The Heir was published by William Heinemann in 1922, the same year as Knole and the Sackvilles. It is a short novel — barely more than a novella — but one of Sackville-West’s most revealing works. Mr. Chase, a modest, practical man, inherits Donat Chase — a great Elizabethan house (unmistakably Knole in its grandeur) from a distant relative. He arrives intending to sell it, finding the upkeep absurd and the house impractical. But gradually, the house possesses him.
The possession is not supernatural but aesthetic and emotional: Chase cannot resist the beauty of the Long Gallery, the patina of centuries on stone and wood, the sense of continuity with generations who have lived and died within these walls. By the novel’s end, he has surrendered his independence to the house — he will not sell, he will serve it, he will be consumed by its maintenance as all its previous owners were.

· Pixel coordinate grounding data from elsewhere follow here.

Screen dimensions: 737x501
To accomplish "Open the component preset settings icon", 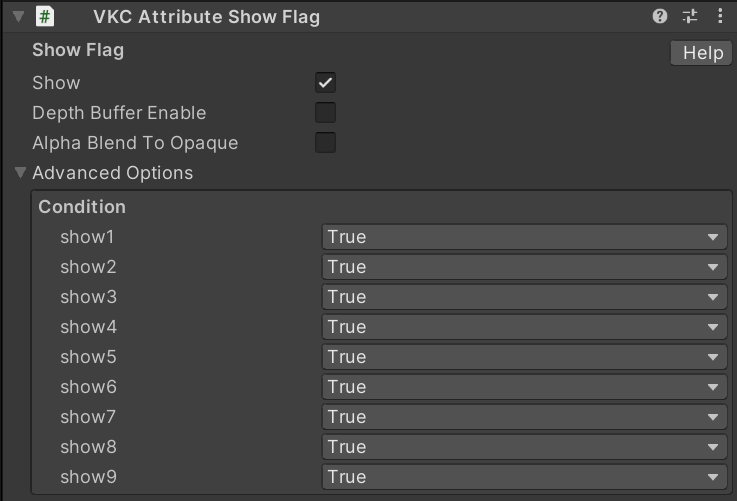I will click(x=690, y=16).
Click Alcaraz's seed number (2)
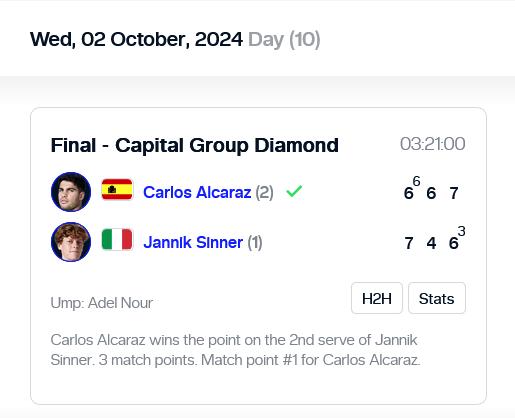The width and height of the screenshot is (515, 418). click(265, 192)

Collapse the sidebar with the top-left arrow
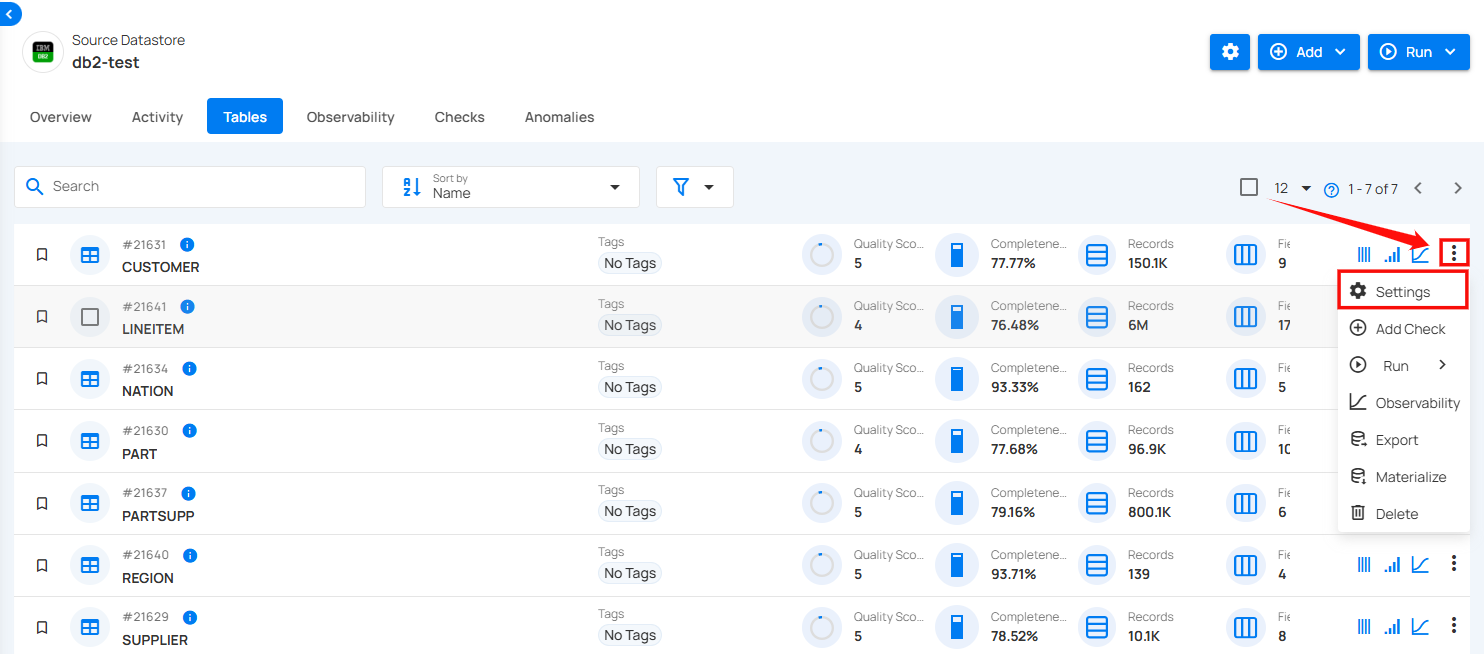pyautogui.click(x=9, y=14)
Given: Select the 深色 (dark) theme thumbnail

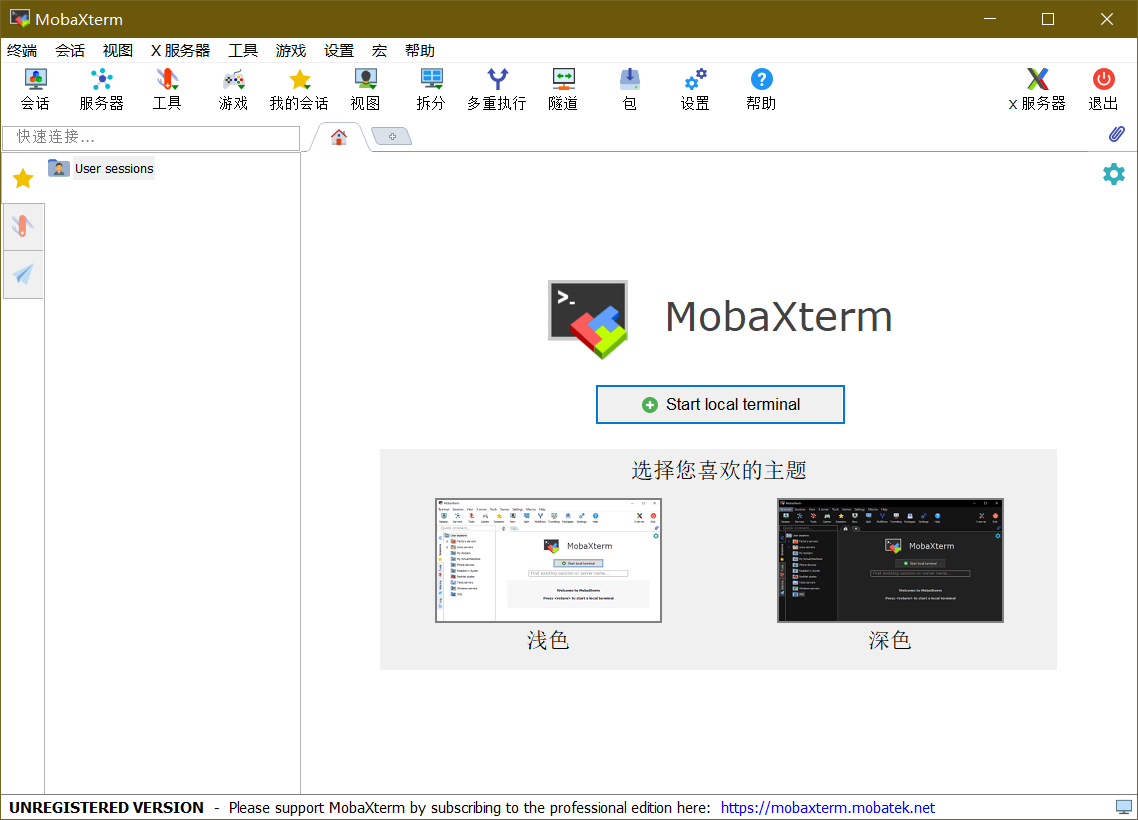Looking at the screenshot, I should (890, 561).
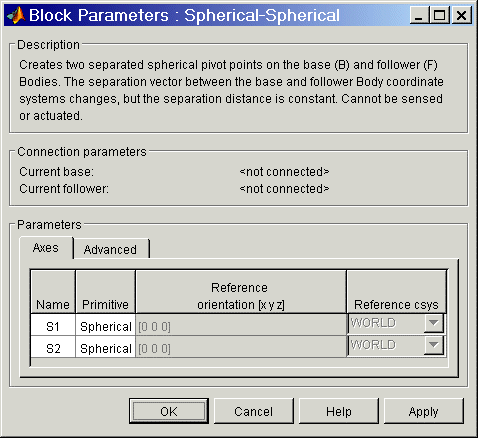Open the S1 Reference csys dropdown arrow
This screenshot has width=478, height=438.
(x=433, y=323)
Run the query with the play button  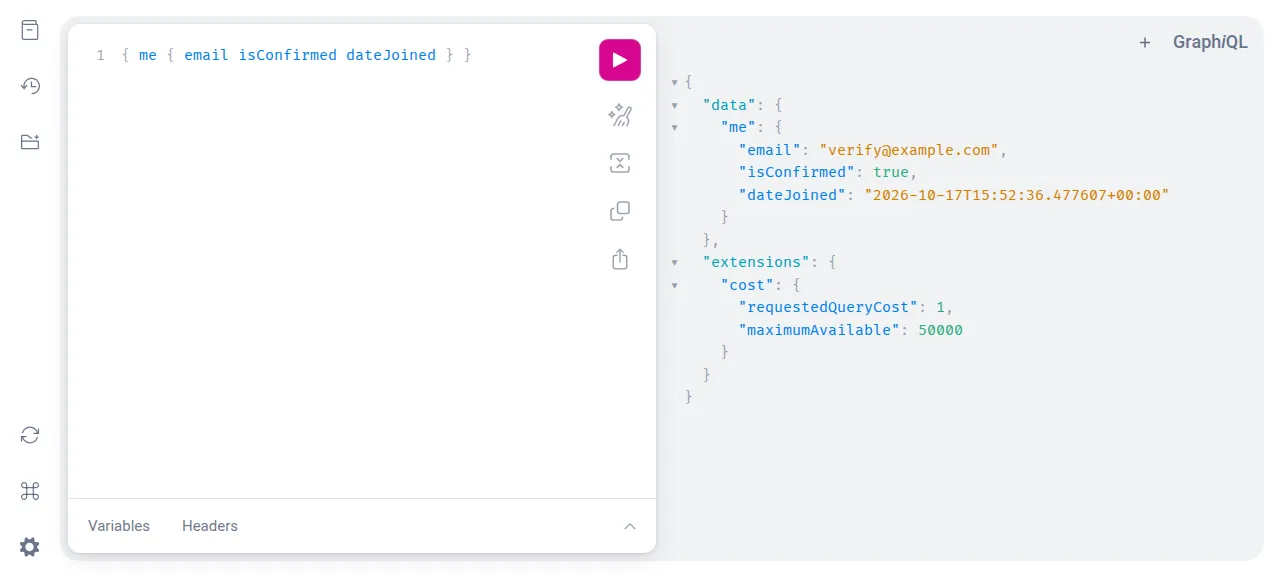(x=620, y=60)
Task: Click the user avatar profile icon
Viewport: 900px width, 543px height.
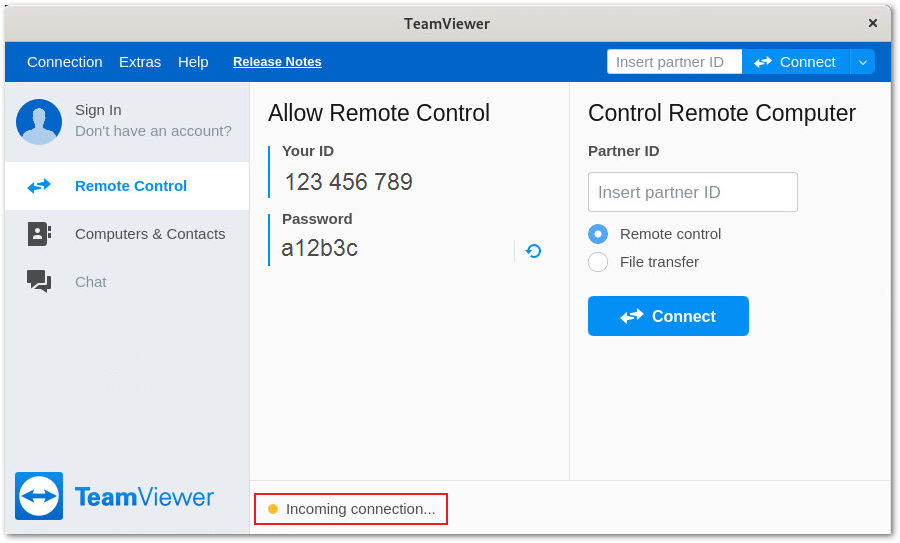Action: (x=39, y=122)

Sackville-West is clearly writing about her own relationship with Knole — the house she loved with pathological intensity and could not inherit. The novel is a study of what it means to be possessed by beauty, to feel that a place has more claim on you than you have on it. Mr. Chase’s surrender is presented not as weakness but as a kind of vocation — the recognition that some things are worth more than personal comfort or rational self-interest.
Collecting The Heir
First edition (William Heinemann, London, 1922): Cloth, possibly with dust jacket (scarce).